Instructions to follow. Retype the data exactly, so that every line matches the original.

Stored data:

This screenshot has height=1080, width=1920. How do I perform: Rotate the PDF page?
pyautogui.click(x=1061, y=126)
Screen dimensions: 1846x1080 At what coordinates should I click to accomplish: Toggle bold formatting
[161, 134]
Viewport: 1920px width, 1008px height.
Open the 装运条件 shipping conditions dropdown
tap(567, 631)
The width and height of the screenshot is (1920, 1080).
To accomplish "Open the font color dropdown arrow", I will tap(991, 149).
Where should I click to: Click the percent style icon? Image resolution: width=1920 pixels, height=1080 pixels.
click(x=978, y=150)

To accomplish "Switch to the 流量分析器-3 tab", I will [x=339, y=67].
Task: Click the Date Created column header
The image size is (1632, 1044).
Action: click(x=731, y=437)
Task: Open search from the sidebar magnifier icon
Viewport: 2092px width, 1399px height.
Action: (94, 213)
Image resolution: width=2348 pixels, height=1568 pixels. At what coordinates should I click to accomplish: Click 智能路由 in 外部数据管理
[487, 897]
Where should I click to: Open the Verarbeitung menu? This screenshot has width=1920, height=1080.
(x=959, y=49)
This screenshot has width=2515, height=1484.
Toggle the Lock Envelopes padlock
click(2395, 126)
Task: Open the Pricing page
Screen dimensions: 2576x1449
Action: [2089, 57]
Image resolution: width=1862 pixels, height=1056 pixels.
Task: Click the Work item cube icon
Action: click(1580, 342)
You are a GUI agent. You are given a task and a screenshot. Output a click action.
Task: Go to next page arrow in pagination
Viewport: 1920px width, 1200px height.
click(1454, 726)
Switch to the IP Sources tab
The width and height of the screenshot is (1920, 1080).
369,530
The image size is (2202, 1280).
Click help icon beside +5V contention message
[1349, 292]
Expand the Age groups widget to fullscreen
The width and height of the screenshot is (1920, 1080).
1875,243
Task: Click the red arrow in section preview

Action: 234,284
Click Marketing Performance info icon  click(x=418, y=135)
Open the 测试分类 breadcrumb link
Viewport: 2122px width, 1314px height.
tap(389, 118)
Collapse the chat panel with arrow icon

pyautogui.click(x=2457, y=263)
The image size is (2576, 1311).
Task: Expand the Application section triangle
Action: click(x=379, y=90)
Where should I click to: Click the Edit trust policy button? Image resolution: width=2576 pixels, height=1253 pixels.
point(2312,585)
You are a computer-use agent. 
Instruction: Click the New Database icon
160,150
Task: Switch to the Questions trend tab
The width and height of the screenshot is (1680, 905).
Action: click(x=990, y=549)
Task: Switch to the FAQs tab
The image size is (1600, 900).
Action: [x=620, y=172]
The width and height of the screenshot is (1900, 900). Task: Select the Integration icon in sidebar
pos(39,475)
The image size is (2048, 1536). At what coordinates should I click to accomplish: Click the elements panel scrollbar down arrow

Answer below.
This screenshot has height=1080, width=1920. How do I perform: Rotate the PDF page?
pyautogui.click(x=1061, y=126)
Screen dimensions: 1846x1080 At what coordinates should I click to accomplish: Toggle bold formatting
[161, 134]
Viewport: 1920px width, 1008px height.
Open the 装运条件 shipping conditions dropdown
tap(567, 631)
The width and height of the screenshot is (1920, 1080).
To accomplish "Open the font color dropdown arrow", I will tap(991, 149).
Where should I click to: Click the percent style icon? Image resolution: width=1920 pixels, height=1080 pixels.
click(x=978, y=150)

To accomplish "Switch to the 流量分析器-3 tab", I will [x=339, y=67].
Task: Click the Date Created column header
The image size is (1632, 1044).
Action: click(x=731, y=437)
Task: Open search from the sidebar magnifier icon
Viewport: 2092px width, 1399px height.
Action: (94, 213)
Image resolution: width=2348 pixels, height=1568 pixels. At what coordinates should I click to accomplish: Click 智能路由 in 外部数据管理
[487, 897]
Where should I click to: Open the Verarbeitung menu? This screenshot has width=1920, height=1080.
(x=959, y=49)
This screenshot has width=2515, height=1484.
Toggle the Lock Envelopes padlock
click(2395, 126)
Task: Open the Pricing page
Screen dimensions: 2576x1449
Action: [2089, 57]
Image resolution: width=1862 pixels, height=1056 pixels.
Task: Click the Work item cube icon
Action: click(1580, 342)
You are a GUI agent. You are given a task and a screenshot. Output a click action.
Task: Go to next page arrow in pagination
Viewport: 1920px width, 1200px height.
click(1454, 726)
Switch to the IP Sources tab
The width and height of the screenshot is (1920, 1080).
369,530
The image size is (2202, 1280).
Click help icon beside +5V contention message
[1349, 292]
Expand the Age groups widget to fullscreen
The width and height of the screenshot is (1920, 1080).
1875,243
Task: Click the red arrow in section preview

Action: 234,284
Click Marketing Performance info icon  click(x=418, y=135)
Open the 测试分类 breadcrumb link
Viewport: 2122px width, 1314px height.
tap(389, 118)
Collapse the chat panel with arrow icon

pyautogui.click(x=2457, y=263)
The image size is (2576, 1311).
Task: Expand the Application section triangle
Action: click(x=379, y=90)
Where should I click to: Click the Edit trust policy button? Image resolution: width=2576 pixels, height=1253 pixels.
point(2312,585)
You are a computer-use agent. 
Instruction: Click the New Database icon
160,150
Task: Switch to the Questions trend tab
The width and height of the screenshot is (1680, 905).
Action: click(x=990, y=549)
Task: Switch to the FAQs tab
The image size is (1600, 900).
Action: [x=620, y=172]
The width and height of the screenshot is (1900, 900). Task: Select the Integration icon in sidebar
pos(39,475)
The image size is (2048, 1536). At what coordinates should I click to accomplish: Click the elements panel scrollbar down arrow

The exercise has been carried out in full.